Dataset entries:
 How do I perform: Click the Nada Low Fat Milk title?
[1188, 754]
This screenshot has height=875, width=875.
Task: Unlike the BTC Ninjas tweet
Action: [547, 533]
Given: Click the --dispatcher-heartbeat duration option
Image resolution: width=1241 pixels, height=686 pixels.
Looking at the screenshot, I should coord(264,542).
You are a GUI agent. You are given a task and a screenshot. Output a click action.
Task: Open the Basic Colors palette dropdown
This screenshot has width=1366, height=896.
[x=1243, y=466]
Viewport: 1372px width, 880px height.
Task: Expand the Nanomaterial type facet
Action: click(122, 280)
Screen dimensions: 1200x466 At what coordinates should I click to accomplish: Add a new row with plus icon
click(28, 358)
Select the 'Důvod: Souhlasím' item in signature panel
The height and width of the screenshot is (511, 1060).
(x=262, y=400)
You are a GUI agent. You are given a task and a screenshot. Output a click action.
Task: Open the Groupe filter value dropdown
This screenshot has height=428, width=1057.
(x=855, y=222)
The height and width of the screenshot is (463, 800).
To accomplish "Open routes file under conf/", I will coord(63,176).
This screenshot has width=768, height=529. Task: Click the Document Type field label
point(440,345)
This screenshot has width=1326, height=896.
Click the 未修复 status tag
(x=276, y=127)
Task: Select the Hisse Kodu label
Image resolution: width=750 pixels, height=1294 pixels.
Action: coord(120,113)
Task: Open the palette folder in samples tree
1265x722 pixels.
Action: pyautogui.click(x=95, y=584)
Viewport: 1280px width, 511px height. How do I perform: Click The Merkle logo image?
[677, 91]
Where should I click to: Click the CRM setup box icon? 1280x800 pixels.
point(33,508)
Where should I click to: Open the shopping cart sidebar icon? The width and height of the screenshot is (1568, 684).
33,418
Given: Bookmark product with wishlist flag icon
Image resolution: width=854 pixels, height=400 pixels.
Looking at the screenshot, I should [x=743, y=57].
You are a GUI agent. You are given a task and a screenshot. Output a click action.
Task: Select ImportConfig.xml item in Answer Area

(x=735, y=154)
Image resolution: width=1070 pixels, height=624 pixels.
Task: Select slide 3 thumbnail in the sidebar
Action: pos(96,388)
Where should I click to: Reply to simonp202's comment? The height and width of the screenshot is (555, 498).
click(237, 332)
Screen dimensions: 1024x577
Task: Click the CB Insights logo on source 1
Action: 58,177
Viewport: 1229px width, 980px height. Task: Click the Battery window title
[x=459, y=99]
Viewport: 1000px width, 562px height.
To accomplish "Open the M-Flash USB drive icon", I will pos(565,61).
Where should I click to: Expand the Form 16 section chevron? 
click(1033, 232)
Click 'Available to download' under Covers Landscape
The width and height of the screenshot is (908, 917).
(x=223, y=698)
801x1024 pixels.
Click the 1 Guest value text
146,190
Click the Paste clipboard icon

Your assignment: Please give all the lines above again, exactly as they read.

Reply to the exercise:
 How do I perform: Click the Nada Low Fat Milk title?
[1188, 754]
This screenshot has height=875, width=875.
Task: Unlike the BTC Ninjas tweet
Action: [547, 533]
Given: Click the --dispatcher-heartbeat duration option
Image resolution: width=1241 pixels, height=686 pixels.
Looking at the screenshot, I should coord(264,542).
You are a GUI agent. You are given a task and a screenshot. Output a click action.
Task: Open the Basic Colors palette dropdown
This screenshot has width=1366, height=896.
[x=1243, y=466]
Viewport: 1372px width, 880px height.
Task: Expand the Nanomaterial type facet
Action: click(122, 280)
Screen dimensions: 1200x466 At what coordinates should I click to accomplish: Add a new row with plus icon
click(28, 358)
Select the 'Důvod: Souhlasím' item in signature panel
The height and width of the screenshot is (511, 1060).
(x=262, y=400)
You are a GUI agent. You are given a task and a screenshot. Output a click action.
Task: Open the Groupe filter value dropdown
This screenshot has height=428, width=1057.
(x=855, y=222)
The height and width of the screenshot is (463, 800).
To accomplish "Open routes file under conf/", I will coord(63,176).
This screenshot has width=768, height=529. Task: Click the Document Type field label
point(440,345)
This screenshot has width=1326, height=896.
Click the 未修复 status tag
(x=276, y=127)
Task: Select the Hisse Kodu label
Image resolution: width=750 pixels, height=1294 pixels.
Action: coord(120,113)
Task: Open the palette folder in samples tree
1265x722 pixels.
Action: pyautogui.click(x=95, y=584)
Viewport: 1280px width, 511px height. How do I perform: Click The Merkle logo image?
[677, 91]
Where should I click to: Click the CRM setup box icon? 1280x800 pixels.
point(33,508)
Where should I click to: Open the shopping cart sidebar icon? The width and height of the screenshot is (1568, 684).
33,418
Given: Bookmark product with wishlist flag icon
Image resolution: width=854 pixels, height=400 pixels.
Looking at the screenshot, I should [x=743, y=57].
You are a GUI agent. You are given a task and a screenshot. Output a click action.
Task: Select ImportConfig.xml item in Answer Area

(x=735, y=154)
Image resolution: width=1070 pixels, height=624 pixels.
Task: Select slide 3 thumbnail in the sidebar
Action: pos(96,388)
Where should I click to: Reply to simonp202's comment? The height and width of the screenshot is (555, 498).
click(237, 332)
Screen dimensions: 1024x577
Task: Click the CB Insights logo on source 1
Action: 58,177
Viewport: 1229px width, 980px height. Task: Click the Battery window title
[x=459, y=99]
Viewport: 1000px width, 562px height.
To accomplish "Open the M-Flash USB drive icon", I will pos(565,61).
Where should I click to: Expand the Form 16 section chevron? 
click(1033, 232)
Click 'Available to download' under Covers Landscape
The width and height of the screenshot is (908, 917).
(x=223, y=698)
801x1024 pixels.
Click the 1 Guest value text
146,190
Click the Paste clipboard icon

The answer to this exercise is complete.